Just caught up with the thread, hope everyone had a good weekend.
I’m two months in to my relationship with Mr K and it had all been going well, albeit rather fast. However, I’m starting to feel rather insecure and worried now that I’m going to ruin things.
For various reasons I have been spending half the week at his house, due to a temporary situation, and that has perhaps accelerated and distorted aspects of it. I’m struggling with the contrast between the intense but very intimate time we have when together and the necessarily more separate and less communicative time when we’re apart. Occasionally he can seem withdrawn or not make eye contact etc when together, but it’s easily resolved through conversation or just time together; the text equivalent is harder to deal with but I am extremely sensitive to it and doubtlessly overthinking.

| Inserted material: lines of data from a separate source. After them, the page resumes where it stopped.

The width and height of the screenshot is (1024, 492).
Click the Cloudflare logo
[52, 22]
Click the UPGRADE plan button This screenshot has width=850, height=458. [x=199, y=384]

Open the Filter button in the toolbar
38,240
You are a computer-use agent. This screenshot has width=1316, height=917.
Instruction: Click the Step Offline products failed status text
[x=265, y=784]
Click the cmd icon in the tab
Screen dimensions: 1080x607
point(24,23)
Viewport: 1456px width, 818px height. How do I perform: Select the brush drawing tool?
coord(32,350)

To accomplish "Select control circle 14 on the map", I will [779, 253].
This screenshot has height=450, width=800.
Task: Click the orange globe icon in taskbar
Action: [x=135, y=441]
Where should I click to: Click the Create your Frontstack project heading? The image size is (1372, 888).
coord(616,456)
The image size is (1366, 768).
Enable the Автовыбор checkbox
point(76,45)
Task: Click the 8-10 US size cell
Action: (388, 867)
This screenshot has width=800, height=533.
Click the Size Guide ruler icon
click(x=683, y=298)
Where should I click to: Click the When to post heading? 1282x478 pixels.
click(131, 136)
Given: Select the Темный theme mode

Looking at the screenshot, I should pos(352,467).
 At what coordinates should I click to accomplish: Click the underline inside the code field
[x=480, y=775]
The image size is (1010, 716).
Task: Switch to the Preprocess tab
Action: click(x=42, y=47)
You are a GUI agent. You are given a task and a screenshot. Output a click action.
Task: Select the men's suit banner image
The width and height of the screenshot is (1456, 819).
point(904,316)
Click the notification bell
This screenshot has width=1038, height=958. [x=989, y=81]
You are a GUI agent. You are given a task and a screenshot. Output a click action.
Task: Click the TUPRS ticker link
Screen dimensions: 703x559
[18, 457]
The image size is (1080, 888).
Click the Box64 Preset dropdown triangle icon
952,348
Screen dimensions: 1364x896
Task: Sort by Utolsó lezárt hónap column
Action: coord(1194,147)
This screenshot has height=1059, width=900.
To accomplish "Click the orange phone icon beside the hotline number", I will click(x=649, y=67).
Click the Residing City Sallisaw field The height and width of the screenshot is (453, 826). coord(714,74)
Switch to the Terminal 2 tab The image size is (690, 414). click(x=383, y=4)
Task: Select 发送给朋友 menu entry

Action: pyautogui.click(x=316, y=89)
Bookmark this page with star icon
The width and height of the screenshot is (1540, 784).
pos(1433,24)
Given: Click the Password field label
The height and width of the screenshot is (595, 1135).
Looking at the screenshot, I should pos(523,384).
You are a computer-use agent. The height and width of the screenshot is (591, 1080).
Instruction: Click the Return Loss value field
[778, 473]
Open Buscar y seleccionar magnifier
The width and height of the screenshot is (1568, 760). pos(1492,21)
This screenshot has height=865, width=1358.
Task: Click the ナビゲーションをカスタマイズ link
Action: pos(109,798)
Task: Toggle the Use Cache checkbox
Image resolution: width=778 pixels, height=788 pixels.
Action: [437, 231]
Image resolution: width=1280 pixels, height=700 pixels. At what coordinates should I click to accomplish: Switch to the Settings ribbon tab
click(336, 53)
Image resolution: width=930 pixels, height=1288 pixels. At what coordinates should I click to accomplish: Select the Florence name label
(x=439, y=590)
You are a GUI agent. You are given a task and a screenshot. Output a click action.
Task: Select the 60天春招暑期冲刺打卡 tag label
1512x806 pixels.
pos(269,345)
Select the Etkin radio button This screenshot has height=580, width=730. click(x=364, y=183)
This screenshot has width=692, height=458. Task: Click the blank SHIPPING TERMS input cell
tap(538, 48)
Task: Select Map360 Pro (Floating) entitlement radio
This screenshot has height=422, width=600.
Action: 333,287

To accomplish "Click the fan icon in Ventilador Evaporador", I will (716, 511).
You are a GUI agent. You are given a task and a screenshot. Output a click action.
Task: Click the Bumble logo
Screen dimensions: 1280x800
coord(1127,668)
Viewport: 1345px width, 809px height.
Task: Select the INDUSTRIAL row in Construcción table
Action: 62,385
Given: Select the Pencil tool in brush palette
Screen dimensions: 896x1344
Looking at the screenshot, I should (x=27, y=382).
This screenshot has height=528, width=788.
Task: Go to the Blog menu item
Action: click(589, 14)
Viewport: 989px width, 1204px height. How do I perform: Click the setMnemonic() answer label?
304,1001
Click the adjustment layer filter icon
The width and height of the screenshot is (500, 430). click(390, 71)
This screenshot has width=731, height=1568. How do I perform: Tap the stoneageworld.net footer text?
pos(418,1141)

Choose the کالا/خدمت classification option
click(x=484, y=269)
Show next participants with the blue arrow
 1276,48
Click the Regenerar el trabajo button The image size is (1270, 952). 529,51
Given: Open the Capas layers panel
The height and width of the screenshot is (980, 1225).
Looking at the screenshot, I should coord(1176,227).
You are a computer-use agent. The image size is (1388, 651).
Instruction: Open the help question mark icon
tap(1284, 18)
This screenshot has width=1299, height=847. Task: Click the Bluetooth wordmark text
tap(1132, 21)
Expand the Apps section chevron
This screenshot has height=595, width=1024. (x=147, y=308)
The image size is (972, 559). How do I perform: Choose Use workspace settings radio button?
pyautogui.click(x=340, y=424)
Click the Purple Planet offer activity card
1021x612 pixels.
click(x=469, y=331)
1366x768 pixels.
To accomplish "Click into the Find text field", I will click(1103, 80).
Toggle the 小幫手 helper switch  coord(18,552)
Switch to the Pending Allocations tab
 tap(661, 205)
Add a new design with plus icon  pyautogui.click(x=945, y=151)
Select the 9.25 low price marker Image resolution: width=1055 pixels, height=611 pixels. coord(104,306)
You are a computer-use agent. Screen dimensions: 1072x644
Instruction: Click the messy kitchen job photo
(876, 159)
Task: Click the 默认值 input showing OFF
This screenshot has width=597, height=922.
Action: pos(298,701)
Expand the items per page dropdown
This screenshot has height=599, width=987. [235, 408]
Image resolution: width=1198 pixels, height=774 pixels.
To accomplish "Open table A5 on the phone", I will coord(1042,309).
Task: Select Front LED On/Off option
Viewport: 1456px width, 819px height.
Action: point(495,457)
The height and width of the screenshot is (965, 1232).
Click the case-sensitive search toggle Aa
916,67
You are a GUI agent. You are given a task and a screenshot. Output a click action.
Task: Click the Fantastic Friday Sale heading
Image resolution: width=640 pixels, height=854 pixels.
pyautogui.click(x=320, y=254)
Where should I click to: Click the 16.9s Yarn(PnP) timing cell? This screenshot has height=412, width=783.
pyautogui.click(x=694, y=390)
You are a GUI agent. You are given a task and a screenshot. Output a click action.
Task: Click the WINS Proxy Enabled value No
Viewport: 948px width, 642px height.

We both have our teenage kids half the week and he is also very busy with a house project at the moment.
Yesterday after a meeting with a friend during which we barely communicated directly with each other, I sent him a message saying he had seemed distant which he didn’t respond to. My insecurities started kicking in when I didn’t get any reassurance and I sent him a long message (copied below) which he also didn’t respond to, although he did message to say goodnight. I realise that I will have come across as needy etc but he has been very emotionally open and I’ve felt completely supported up to now.
My only real concern is that he hasn’t deleted his profile on the apps but he said doesn’t receive messages so I assume he isn’t actively using them. I’m trying to be cool about this as he has not given any reason to doubt his commitment. I’d be grateful for any opinions.
Am I out of order with my message or do you think it’s odd that he hasn’t directly responded? I feel quite hurt that he’s not really concerned to make me feel better but it’s very possible that I have no grounds for anxiety and maybe he’s frustrated by that (last week he told me that he loved me, something that he didn’t do lightly).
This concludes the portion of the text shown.